FAT FAT will have an input criteria reflected by the functionality delivered and the defects outstanding with permitted limits for each severity type. FAT is to demonstrate the functionality of the developed application against functional requirements. It might also include some early verification of non- functional readiness. FAT will probably use end to end test cases that map to functional requirements. If using delivery iterations, there may be a FAT for each iteration or group of iterations.
UAT User Acceptance Testing is usually planned and carried out by the customer or if an internal project a group of users acting as the customer. If you need to plan and carry out UAT, you might be able to save time by using end to end functional tests as the bases for UAT planning.

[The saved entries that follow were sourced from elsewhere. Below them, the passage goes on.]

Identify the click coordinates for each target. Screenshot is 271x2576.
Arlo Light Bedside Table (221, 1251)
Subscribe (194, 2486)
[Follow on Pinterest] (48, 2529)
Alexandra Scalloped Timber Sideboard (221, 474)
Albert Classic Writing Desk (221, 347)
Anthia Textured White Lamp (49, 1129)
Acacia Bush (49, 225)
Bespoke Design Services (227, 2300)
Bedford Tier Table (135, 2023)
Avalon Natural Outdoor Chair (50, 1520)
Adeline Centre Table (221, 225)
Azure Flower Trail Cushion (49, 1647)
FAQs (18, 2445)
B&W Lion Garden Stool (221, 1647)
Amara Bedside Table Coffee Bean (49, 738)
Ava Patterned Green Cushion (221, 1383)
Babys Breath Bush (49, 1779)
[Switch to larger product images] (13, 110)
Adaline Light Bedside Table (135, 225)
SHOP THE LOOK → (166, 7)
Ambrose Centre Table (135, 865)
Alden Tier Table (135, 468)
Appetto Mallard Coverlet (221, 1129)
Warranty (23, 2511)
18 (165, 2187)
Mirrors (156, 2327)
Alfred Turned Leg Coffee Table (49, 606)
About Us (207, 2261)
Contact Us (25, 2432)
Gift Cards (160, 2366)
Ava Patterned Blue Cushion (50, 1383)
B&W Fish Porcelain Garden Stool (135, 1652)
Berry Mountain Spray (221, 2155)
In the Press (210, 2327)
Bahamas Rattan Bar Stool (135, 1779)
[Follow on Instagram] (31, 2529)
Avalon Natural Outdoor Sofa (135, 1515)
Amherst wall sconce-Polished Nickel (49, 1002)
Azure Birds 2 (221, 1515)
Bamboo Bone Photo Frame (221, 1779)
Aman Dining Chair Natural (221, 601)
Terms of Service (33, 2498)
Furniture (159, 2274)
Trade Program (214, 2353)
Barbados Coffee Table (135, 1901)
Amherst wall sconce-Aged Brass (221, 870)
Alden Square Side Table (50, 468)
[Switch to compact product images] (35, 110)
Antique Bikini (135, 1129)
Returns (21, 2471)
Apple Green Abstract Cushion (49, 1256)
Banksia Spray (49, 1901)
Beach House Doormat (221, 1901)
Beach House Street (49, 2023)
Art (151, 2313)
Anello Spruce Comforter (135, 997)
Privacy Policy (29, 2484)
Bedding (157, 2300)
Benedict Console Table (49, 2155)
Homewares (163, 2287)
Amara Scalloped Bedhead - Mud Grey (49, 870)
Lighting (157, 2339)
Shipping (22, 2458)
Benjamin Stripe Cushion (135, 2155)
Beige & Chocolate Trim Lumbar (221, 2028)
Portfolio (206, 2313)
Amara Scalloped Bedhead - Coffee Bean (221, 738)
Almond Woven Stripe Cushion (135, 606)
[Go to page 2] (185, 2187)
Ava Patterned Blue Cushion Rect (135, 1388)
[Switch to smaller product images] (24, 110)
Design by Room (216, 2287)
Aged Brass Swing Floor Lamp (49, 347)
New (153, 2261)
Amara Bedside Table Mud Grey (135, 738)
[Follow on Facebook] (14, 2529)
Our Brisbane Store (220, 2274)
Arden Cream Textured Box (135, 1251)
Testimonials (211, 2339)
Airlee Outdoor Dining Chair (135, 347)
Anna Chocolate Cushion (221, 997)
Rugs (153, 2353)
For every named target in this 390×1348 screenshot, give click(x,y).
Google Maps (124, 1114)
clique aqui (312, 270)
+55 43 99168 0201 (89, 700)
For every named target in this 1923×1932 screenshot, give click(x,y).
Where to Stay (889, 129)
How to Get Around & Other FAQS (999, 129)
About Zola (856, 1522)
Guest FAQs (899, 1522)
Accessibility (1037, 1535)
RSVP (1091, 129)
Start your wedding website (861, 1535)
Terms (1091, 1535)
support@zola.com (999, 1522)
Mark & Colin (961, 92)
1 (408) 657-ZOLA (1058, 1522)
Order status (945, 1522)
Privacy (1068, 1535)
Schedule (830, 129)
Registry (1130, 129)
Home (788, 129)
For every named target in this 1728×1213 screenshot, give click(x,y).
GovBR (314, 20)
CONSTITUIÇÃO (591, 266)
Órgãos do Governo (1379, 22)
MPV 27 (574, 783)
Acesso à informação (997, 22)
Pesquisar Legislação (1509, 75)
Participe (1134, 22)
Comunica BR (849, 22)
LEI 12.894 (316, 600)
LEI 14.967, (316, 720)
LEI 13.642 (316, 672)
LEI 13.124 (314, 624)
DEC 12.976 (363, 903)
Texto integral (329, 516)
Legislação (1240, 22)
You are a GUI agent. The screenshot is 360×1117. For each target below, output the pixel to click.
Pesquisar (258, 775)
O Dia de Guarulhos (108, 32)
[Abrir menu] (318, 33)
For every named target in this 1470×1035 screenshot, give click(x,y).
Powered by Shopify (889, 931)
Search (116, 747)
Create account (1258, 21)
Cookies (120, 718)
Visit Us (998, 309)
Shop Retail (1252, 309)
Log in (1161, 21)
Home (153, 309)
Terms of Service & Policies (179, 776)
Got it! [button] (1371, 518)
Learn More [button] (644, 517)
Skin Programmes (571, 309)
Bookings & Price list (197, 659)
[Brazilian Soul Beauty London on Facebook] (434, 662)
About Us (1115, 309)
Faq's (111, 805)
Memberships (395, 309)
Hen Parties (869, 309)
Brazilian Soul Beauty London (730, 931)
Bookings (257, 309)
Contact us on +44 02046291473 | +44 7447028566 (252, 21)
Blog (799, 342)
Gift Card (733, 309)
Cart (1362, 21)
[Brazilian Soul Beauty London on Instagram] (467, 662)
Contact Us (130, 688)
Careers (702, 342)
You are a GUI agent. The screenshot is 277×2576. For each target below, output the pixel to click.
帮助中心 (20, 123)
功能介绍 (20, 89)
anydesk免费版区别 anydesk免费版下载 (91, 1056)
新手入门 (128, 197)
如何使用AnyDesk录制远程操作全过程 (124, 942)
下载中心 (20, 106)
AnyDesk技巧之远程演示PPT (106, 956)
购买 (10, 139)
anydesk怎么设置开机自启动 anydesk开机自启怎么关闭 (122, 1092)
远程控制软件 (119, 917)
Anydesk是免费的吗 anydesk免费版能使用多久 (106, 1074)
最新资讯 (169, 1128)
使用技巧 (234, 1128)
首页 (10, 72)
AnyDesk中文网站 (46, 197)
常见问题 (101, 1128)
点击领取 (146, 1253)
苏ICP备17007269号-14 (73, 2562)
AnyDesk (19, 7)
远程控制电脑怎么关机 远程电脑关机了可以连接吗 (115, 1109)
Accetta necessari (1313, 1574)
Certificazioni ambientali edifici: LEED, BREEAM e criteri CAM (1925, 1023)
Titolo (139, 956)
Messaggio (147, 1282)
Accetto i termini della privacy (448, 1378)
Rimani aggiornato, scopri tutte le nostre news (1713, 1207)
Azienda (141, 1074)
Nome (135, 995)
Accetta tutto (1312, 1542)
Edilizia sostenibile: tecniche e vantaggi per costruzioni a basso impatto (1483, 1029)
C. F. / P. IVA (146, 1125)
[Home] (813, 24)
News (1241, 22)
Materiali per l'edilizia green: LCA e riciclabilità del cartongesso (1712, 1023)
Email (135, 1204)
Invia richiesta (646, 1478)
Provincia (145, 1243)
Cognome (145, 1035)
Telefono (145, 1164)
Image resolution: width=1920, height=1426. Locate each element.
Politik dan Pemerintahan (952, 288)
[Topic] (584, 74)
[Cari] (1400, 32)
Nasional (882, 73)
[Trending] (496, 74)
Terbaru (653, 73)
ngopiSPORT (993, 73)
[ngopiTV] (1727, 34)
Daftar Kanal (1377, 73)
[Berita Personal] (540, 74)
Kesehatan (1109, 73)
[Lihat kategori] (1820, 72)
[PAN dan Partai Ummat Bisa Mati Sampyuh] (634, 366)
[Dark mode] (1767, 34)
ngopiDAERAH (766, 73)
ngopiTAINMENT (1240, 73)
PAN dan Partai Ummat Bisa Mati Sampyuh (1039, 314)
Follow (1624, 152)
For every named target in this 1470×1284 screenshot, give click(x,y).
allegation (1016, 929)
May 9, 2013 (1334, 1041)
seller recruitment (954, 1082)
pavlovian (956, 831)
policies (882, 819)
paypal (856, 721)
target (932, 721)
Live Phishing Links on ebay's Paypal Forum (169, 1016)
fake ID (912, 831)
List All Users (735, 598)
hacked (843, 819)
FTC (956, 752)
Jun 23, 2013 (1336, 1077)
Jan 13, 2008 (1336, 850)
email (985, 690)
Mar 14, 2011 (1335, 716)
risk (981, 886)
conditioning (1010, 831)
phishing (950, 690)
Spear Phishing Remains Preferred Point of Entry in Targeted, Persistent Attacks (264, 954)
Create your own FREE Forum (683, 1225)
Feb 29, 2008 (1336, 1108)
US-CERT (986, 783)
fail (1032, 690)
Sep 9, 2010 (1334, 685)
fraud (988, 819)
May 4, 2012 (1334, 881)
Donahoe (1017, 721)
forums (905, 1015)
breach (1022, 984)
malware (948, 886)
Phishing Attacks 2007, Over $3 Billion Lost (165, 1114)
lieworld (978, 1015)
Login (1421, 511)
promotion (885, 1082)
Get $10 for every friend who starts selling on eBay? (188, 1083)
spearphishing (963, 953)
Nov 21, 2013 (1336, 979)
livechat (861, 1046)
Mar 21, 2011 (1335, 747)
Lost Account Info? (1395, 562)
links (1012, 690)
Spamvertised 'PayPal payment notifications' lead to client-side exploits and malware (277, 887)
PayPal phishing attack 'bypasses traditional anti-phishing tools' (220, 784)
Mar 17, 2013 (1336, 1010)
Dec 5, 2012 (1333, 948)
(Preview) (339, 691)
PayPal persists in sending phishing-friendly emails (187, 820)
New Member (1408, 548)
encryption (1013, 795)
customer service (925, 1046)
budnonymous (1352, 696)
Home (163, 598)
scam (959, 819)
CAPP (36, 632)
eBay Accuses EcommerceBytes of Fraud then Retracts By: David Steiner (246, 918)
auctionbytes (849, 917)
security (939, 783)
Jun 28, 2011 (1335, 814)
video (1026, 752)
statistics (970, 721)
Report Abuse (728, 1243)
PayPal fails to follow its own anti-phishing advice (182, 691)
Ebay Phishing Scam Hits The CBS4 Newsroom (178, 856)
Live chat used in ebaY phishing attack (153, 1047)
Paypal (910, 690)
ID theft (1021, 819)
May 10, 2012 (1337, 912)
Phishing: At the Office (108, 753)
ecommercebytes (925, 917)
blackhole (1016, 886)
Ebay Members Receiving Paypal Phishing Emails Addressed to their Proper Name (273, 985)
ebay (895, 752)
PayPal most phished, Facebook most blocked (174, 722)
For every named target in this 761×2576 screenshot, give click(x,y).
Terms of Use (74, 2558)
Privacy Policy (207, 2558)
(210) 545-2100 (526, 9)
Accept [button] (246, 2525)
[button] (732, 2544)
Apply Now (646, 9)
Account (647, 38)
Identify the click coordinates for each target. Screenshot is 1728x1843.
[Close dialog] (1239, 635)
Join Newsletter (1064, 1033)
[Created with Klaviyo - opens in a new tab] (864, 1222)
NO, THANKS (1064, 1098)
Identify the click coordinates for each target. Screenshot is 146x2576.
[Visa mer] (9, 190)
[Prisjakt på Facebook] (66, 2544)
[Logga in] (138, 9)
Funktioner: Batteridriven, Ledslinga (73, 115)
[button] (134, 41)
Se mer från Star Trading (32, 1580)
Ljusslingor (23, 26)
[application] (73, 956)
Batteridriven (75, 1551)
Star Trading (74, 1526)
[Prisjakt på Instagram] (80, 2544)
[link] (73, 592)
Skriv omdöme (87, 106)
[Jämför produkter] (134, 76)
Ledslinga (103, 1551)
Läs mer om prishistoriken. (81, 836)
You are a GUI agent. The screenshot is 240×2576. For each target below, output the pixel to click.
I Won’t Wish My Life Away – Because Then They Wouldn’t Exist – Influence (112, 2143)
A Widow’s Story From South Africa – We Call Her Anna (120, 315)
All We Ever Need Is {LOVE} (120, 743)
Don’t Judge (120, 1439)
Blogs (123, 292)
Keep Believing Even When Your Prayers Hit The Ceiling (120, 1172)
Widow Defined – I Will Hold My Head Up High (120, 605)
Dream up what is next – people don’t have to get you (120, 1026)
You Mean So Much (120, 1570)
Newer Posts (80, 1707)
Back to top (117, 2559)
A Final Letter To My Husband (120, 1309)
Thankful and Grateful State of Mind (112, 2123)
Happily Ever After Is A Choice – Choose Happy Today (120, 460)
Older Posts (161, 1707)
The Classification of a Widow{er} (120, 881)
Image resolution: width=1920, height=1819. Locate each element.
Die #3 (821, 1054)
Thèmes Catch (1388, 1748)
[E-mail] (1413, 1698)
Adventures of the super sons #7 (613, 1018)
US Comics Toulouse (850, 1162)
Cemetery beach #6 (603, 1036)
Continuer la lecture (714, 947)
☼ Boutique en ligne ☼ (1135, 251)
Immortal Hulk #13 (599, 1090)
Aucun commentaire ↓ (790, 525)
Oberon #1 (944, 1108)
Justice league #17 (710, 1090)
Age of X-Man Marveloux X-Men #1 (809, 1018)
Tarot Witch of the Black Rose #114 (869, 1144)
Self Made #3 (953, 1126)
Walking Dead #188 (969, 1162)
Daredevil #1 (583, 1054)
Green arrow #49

SAT System Acceptance Testing focuses on the application functionality within the system, demonstrating that the application interacts with the system as a whole. This will include evidence of any monitoring software and interfaces. Penetration testing and Load and Performance Testing may be part of the SAT results. Some SAT activities might be moved to OAT and some OAT activities might get moved to SAT.
OAT Operational or Readiness Acceptance Testing focuses on te complete system. It will take account of items such as: Backup /Restore Disaster recovery Fault reporting and resolution life cycle Day time and after hours support
Items to consider in OAT The following should be considered in OAT and time allowed: Each site to be tested. Support processes and escalation. Issue logging and reporting. Environment monitoring. Protective monitoring. Data backup and recovery. Deployment of new builds and recovery.
OAT Planning Create flow charts for all your support processes. Include out of hours as separate activities. Incorporate within an OAT plan. Consider setting up of pagers for out of hours and delivery and setting up of pagers for testing. Tooling may need setting up for cross reporting between application support teams and environment support teams.